• Task description:
In the material below, identify each line bearing the word "computer". Reproduce those lines.

• Supplied data:

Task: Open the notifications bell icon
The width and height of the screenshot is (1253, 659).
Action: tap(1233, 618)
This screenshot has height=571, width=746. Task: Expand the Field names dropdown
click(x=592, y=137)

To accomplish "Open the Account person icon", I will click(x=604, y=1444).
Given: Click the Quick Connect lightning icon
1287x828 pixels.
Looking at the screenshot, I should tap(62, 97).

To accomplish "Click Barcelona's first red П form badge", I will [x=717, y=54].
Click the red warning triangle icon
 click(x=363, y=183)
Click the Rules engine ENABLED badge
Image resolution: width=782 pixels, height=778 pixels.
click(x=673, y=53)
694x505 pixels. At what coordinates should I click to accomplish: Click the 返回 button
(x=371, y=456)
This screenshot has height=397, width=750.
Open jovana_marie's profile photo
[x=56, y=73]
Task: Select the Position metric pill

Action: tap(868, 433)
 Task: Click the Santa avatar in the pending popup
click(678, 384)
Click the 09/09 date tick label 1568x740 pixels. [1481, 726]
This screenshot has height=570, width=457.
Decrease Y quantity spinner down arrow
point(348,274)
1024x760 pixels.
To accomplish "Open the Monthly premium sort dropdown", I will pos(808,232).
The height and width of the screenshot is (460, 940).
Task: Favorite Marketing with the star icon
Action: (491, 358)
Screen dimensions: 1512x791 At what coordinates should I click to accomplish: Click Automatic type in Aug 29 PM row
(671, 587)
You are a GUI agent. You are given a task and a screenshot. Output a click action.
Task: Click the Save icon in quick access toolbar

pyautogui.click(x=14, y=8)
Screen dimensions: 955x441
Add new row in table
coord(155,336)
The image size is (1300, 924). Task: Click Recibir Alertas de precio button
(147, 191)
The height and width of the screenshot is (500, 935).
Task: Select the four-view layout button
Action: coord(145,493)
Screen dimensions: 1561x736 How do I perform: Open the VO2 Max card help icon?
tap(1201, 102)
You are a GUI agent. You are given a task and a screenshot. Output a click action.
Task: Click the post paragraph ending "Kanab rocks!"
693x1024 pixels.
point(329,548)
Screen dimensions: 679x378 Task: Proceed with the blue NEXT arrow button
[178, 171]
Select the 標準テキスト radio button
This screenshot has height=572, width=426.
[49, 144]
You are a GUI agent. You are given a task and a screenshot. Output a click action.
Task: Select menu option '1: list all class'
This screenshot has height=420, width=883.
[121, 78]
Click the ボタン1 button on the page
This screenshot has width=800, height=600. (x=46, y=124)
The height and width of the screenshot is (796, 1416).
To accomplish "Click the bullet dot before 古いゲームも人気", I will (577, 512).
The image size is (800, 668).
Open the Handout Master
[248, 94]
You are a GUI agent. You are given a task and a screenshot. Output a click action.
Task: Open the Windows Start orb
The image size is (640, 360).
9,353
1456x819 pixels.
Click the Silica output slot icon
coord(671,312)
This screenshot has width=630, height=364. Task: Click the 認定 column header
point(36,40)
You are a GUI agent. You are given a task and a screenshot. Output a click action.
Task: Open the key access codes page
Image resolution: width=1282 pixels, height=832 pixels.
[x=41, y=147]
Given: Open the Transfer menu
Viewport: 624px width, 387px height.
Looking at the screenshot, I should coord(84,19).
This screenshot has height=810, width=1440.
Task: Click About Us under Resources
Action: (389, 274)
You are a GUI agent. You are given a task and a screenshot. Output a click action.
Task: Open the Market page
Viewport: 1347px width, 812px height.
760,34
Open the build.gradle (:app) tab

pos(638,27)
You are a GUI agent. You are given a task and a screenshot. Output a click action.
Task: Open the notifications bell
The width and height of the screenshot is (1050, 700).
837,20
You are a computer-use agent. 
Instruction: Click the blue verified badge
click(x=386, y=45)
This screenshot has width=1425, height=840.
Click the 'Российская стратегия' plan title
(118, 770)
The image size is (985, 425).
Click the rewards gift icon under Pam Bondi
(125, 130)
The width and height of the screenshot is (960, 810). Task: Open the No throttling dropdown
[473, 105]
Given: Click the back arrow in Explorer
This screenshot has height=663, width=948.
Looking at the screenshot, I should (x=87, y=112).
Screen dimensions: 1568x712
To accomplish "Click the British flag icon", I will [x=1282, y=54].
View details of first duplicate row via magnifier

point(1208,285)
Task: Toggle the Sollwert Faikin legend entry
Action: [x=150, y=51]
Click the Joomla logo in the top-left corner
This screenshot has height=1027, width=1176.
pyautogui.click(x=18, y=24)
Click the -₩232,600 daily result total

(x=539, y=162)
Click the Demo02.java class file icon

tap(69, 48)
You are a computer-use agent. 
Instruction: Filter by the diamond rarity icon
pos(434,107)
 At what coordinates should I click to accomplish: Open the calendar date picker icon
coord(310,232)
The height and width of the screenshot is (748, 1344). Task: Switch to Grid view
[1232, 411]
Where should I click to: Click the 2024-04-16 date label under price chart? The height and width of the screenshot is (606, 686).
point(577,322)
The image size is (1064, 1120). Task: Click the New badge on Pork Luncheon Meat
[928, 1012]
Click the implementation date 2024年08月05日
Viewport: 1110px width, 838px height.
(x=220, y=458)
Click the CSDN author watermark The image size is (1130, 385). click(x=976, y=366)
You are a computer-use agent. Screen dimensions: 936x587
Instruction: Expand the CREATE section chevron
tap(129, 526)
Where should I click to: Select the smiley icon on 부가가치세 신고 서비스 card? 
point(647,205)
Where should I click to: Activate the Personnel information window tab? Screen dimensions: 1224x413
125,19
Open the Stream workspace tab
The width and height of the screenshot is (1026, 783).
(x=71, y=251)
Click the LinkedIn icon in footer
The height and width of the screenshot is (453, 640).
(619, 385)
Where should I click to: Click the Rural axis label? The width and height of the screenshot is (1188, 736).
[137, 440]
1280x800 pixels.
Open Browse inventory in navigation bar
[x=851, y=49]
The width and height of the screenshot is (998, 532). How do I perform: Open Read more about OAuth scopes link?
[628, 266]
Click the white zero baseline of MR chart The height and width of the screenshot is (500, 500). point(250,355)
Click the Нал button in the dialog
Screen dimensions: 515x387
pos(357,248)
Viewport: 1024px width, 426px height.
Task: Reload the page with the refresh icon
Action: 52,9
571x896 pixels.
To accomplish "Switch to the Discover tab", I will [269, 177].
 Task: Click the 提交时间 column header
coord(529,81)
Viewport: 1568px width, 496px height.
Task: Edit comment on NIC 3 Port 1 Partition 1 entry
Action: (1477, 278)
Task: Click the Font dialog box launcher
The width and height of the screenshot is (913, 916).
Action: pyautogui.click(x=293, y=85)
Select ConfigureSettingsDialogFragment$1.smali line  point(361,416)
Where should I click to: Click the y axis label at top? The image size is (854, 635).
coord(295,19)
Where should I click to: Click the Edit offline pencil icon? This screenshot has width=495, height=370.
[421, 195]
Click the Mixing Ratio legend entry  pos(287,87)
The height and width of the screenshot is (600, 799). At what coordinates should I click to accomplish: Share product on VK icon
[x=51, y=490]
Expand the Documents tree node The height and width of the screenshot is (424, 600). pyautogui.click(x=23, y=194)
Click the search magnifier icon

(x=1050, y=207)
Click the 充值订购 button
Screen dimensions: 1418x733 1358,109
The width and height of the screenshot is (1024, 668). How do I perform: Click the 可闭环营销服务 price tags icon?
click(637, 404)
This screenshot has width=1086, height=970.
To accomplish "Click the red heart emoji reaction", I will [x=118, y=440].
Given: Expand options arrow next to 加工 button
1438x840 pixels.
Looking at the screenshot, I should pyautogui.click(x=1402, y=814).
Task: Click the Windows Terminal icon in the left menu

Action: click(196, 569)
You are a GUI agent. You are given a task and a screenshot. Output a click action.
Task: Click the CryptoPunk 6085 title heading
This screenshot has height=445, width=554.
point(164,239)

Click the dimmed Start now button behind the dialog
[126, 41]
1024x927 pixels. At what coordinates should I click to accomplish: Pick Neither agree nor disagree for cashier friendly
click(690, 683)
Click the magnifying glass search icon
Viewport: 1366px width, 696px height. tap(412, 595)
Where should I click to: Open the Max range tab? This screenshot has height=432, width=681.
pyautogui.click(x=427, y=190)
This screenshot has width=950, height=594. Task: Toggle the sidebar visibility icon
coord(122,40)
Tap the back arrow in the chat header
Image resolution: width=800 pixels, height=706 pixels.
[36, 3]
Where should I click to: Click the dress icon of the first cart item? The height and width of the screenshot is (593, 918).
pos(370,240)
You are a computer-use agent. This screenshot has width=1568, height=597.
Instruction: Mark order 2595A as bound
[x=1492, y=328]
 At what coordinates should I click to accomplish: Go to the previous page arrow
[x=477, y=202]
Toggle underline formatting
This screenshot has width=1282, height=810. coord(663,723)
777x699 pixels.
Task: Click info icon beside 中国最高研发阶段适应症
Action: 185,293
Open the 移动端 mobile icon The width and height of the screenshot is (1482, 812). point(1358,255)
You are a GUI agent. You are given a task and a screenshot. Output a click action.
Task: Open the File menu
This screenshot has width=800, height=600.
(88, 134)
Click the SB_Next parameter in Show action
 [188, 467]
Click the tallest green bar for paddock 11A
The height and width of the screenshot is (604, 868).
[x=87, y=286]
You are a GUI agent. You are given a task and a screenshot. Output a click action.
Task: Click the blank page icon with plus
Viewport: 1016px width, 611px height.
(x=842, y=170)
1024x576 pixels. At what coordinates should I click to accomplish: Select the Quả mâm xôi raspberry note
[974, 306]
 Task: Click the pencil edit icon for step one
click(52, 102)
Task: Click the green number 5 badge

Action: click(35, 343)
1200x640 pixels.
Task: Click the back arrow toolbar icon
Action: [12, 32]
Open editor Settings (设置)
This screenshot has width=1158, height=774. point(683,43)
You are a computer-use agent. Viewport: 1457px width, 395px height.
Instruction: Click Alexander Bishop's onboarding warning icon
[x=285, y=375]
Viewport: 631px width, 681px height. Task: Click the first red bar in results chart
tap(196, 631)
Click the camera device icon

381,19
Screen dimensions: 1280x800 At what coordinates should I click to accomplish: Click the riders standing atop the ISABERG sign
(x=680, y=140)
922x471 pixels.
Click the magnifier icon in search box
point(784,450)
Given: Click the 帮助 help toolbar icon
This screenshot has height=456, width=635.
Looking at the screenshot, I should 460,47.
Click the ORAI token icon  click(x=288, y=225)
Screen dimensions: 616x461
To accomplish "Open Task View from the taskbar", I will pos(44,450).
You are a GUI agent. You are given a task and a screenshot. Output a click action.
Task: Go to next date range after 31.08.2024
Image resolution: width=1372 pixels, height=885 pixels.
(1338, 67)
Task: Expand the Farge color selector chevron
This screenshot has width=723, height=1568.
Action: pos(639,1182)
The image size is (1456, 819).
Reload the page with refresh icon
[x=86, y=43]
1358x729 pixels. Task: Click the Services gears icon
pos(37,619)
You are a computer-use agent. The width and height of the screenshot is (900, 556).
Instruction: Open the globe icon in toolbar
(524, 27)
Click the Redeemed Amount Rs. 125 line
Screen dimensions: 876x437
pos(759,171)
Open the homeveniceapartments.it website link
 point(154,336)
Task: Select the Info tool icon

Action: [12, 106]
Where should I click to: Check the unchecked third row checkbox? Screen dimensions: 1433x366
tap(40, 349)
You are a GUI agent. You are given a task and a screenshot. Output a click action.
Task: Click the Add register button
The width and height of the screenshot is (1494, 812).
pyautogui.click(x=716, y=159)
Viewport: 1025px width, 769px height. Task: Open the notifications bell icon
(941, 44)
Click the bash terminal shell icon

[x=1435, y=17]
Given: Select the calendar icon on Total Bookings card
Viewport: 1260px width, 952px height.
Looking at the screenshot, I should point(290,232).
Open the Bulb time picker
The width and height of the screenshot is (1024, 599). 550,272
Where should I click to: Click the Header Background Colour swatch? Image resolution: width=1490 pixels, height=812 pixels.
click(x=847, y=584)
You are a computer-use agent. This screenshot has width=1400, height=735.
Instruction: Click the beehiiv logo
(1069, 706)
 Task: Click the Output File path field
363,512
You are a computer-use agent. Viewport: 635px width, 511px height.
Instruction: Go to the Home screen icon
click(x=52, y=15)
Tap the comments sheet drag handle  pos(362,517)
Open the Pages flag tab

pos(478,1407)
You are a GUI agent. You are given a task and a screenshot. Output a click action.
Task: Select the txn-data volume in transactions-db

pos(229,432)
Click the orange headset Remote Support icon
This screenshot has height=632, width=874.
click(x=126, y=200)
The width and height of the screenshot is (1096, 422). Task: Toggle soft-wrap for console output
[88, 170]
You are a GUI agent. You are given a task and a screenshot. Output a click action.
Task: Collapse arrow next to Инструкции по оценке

• Task response:
You are a computer-use agent. 
You are a computer-use agent. 
You are a computer-use agent. Screen dimensions: 936x587
You are a computer-use agent. This screenshot has width=1568, height=597.
You are a computer-use agent. Viewport: 1457px width, 395px height.
You are a computer-use agent. The width and height of the screenshot is (900, 556).
You are a computer-use agent. This screenshot has width=1400, height=735.
You are a computer-use agent. Viewport: 635px width, 511px height.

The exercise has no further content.